§ **Written problem 1**
In the passage below on the MAS business plan, rewrite the paragraph beginning "The biggest spending reduction" as a single shorter sentence that keeps its main facts.

+++ Given passage

The MAS has today published a consultation on its business plan for 2016/17. The plan outlines proposals to cut its total budget by £6m, from £81.1m to £75.1m.

The ‘money guidance’ budget will be reduced by £4m, from £34.1m to £30.1m, while the debt advice budget will fall by £2m, from £47m to £45m.

The biggest spending reduction comes through marketing, which will be slashed by 55 per cent from £8.8m to £4m. It will be the second year in a row the marketing spend has been drastically reduced.

The MAS has also confirmed it has ceased “all dedicated brand building marketing”.

“Instead, customer communications will seek to co-ordinate partners,” the MAS says.

“This co-ordination will address social norms about spending and saving; and topical money issues that can engage consumers with their money.

“We will particularly focus piloting, testing and learning on segments that are disengaged from managing their money.”

One idea the MAS has piloted is an “assisted digital” service that combines website information with telephone support, without straying into regulated advice.

The MAS says: “After customers have read complex information on financial guidance websites about products, some of those customers may still need support that reduces confusion and helps them to take action.

++++++

§ **Written problem 2**
From the entries below, pick out every line that contains the word "should".

+++ Data for the task

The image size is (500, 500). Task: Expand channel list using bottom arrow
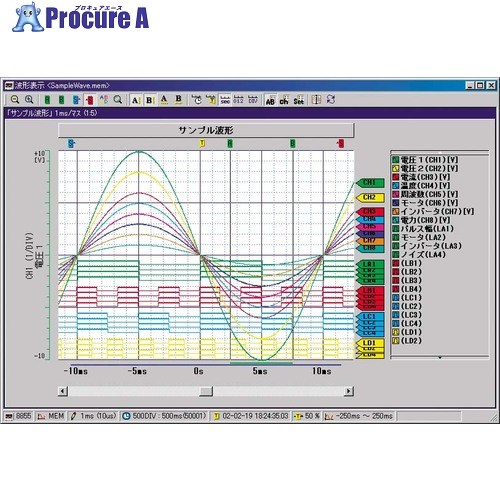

++++++
+++ Data for the task

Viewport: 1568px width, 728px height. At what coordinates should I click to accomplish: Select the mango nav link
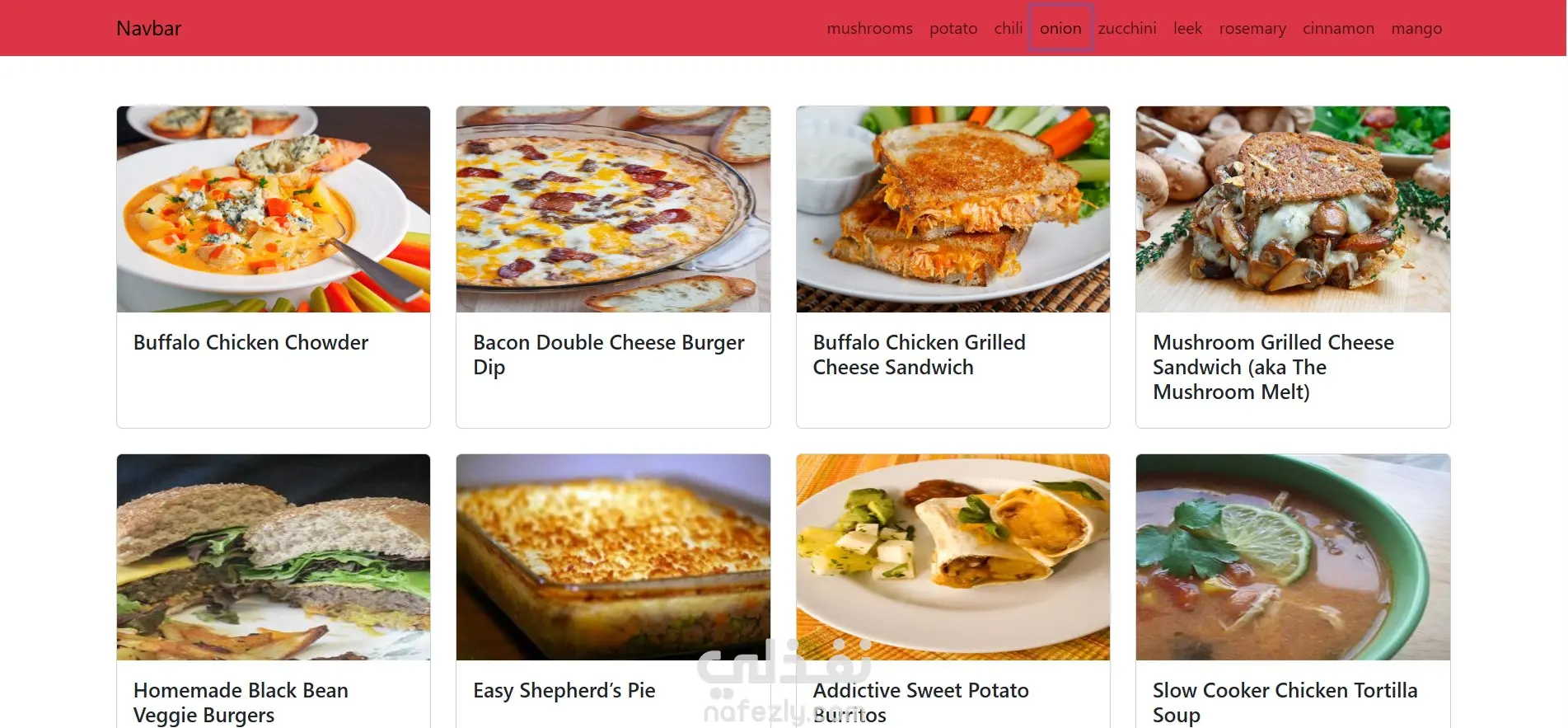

++++++
+++ Data for the task

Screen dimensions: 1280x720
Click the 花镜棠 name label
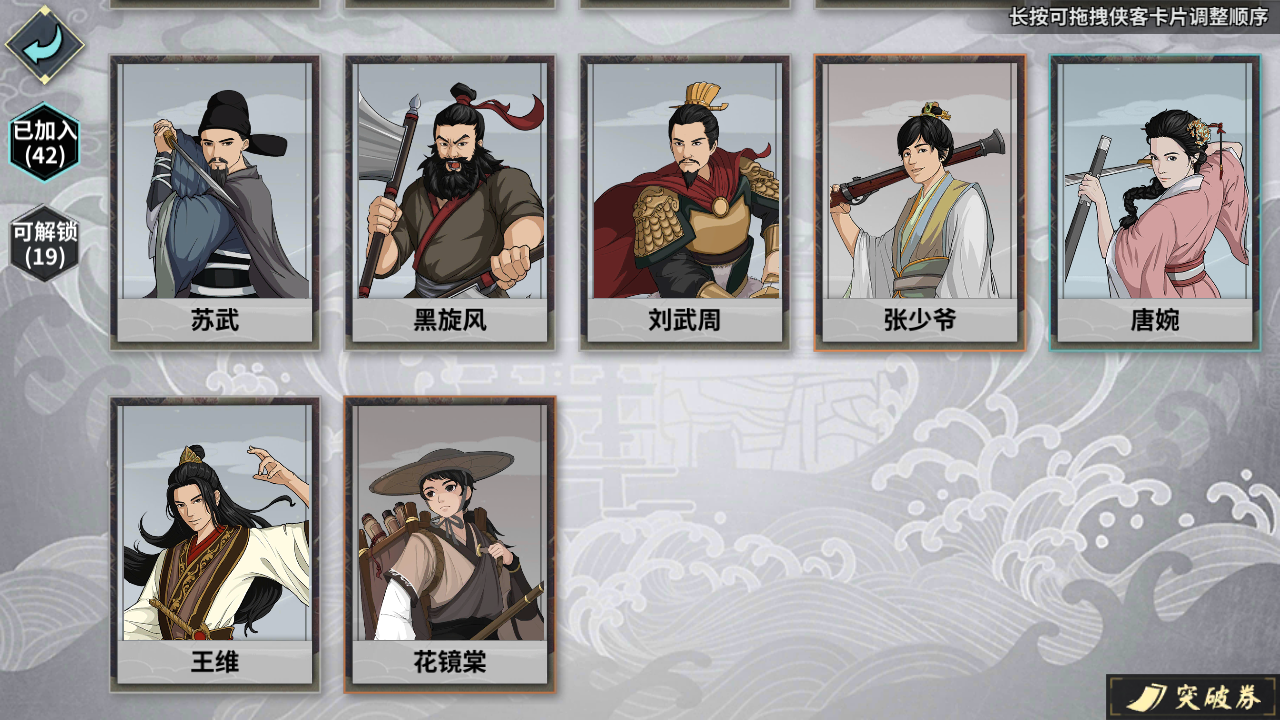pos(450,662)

++++++

§ **Output 1**
Marketing sees the largest cut, falling 55% from £8.8m to £4m, the second consecutive year of steep reductions.

§ **Output 2**
Viewport: 1568px width, 728px height. At what coordinates should I click to accomplish: Select the mango nav link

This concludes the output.